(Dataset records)
[Start]

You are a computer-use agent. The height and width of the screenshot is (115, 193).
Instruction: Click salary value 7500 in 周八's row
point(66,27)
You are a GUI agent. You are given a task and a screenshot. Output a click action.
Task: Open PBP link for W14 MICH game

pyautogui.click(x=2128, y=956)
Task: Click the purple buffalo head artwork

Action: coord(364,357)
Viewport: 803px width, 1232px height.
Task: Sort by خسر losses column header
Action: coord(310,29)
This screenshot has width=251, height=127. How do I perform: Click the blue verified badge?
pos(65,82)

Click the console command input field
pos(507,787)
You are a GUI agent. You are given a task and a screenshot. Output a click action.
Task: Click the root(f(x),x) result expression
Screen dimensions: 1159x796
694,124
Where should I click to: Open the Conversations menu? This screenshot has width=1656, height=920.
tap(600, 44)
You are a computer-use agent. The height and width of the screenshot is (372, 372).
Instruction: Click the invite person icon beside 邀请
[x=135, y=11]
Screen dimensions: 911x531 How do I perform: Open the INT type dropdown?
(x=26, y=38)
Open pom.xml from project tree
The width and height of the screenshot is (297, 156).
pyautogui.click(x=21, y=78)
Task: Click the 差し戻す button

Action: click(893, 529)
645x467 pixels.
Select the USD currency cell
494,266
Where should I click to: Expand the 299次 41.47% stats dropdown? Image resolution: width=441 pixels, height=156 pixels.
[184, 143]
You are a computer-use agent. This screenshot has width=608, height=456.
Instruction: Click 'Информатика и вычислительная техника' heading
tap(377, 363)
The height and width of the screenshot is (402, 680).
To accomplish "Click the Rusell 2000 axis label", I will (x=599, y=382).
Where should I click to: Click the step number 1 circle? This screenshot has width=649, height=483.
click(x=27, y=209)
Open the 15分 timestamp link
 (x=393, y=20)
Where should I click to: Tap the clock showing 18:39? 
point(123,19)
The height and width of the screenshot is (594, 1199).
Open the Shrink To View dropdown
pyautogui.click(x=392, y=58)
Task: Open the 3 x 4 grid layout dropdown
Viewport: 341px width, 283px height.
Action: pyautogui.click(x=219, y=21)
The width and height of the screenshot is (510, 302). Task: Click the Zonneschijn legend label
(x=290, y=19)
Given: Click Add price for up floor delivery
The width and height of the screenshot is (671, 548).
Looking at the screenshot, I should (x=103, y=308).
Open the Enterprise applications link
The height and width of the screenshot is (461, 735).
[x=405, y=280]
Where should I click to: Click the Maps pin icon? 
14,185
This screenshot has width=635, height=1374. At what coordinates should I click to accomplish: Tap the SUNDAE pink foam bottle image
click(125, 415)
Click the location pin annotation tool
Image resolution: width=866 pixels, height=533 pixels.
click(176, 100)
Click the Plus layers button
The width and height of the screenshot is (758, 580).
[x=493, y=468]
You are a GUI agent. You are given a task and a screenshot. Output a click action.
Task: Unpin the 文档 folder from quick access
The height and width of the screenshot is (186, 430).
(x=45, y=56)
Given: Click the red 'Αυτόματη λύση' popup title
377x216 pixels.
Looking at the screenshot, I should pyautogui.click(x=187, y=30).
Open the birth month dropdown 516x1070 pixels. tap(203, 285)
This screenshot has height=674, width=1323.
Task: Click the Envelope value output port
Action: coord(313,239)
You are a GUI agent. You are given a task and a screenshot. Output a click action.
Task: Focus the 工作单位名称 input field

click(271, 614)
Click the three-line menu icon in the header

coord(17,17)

[End]

## Directive
Quote every one of the records above verbatim, line for line.

## Written solution
You are a computer-use agent. The height and width of the screenshot is (115, 193).
Instruction: Click salary value 7500 in 周八's row
point(66,27)
You are a GUI agent. You are given a task and a screenshot. Output a click action.
Task: Open PBP link for W14 MICH game

pyautogui.click(x=2128, y=956)
Task: Click the purple buffalo head artwork

Action: coord(364,357)
Viewport: 803px width, 1232px height.
Task: Sort by خسر losses column header
Action: coord(310,29)
This screenshot has width=251, height=127. How do I perform: Click the blue verified badge?
pos(65,82)

Click the console command input field
pos(507,787)
You are a GUI agent. You are given a task and a screenshot. Output a click action.
Task: Click the root(f(x),x) result expression
Screen dimensions: 1159x796
694,124
Where should I click to: Open the Conversations menu? This screenshot has width=1656, height=920.
tap(600, 44)
You are a computer-use agent. The height and width of the screenshot is (372, 372).
Instruction: Click the invite person icon beside 邀请
[x=135, y=11]
Screen dimensions: 911x531 How do I perform: Open the INT type dropdown?
(x=26, y=38)
Open pom.xml from project tree
The width and height of the screenshot is (297, 156).
pyautogui.click(x=21, y=78)
Task: Click the 差し戻す button

Action: click(893, 529)
645x467 pixels.
Select the USD currency cell
494,266
Where should I click to: Expand the 299次 41.47% stats dropdown? Image resolution: width=441 pixels, height=156 pixels.
[184, 143]
You are a computer-use agent. This screenshot has width=608, height=456.
Instruction: Click 'Информатика и вычислительная техника' heading
tap(377, 363)
The height and width of the screenshot is (402, 680).
To accomplish "Click the Rusell 2000 axis label", I will (x=599, y=382).
Where should I click to: Click the step number 1 circle? This screenshot has width=649, height=483.
click(x=27, y=209)
Open the 15分 timestamp link
 (x=393, y=20)
Where should I click to: Tap the clock showing 18:39? 
point(123,19)
The height and width of the screenshot is (594, 1199).
Open the Shrink To View dropdown
pyautogui.click(x=392, y=58)
Task: Open the 3 x 4 grid layout dropdown
Viewport: 341px width, 283px height.
Action: pyautogui.click(x=219, y=21)
The width and height of the screenshot is (510, 302). Task: Click the Zonneschijn legend label
(x=290, y=19)
Given: Click Add price for up floor delivery
The width and height of the screenshot is (671, 548).
Looking at the screenshot, I should (x=103, y=308).
Open the Enterprise applications link
The height and width of the screenshot is (461, 735).
[x=405, y=280]
Where should I click to: Click the Maps pin icon? 
14,185
This screenshot has width=635, height=1374. At what coordinates should I click to accomplish: Tap the SUNDAE pink foam bottle image
click(125, 415)
Click the location pin annotation tool
Image resolution: width=866 pixels, height=533 pixels.
click(176, 100)
Click the Plus layers button
The width and height of the screenshot is (758, 580).
[x=493, y=468]
You are a GUI agent. You are given a task and a screenshot. Output a click action.
Task: Unpin the 文档 folder from quick access
The height and width of the screenshot is (186, 430).
(x=45, y=56)
Given: Click the red 'Αυτόματη λύση' popup title
377x216 pixels.
Looking at the screenshot, I should pyautogui.click(x=187, y=30).
Open the birth month dropdown 516x1070 pixels. tap(203, 285)
This screenshot has height=674, width=1323.
Task: Click the Envelope value output port
Action: coord(313,239)
You are a GUI agent. You are given a task and a screenshot. Output a click action.
Task: Focus the 工作单位名称 input field

click(271, 614)
Click the three-line menu icon in the header

coord(17,17)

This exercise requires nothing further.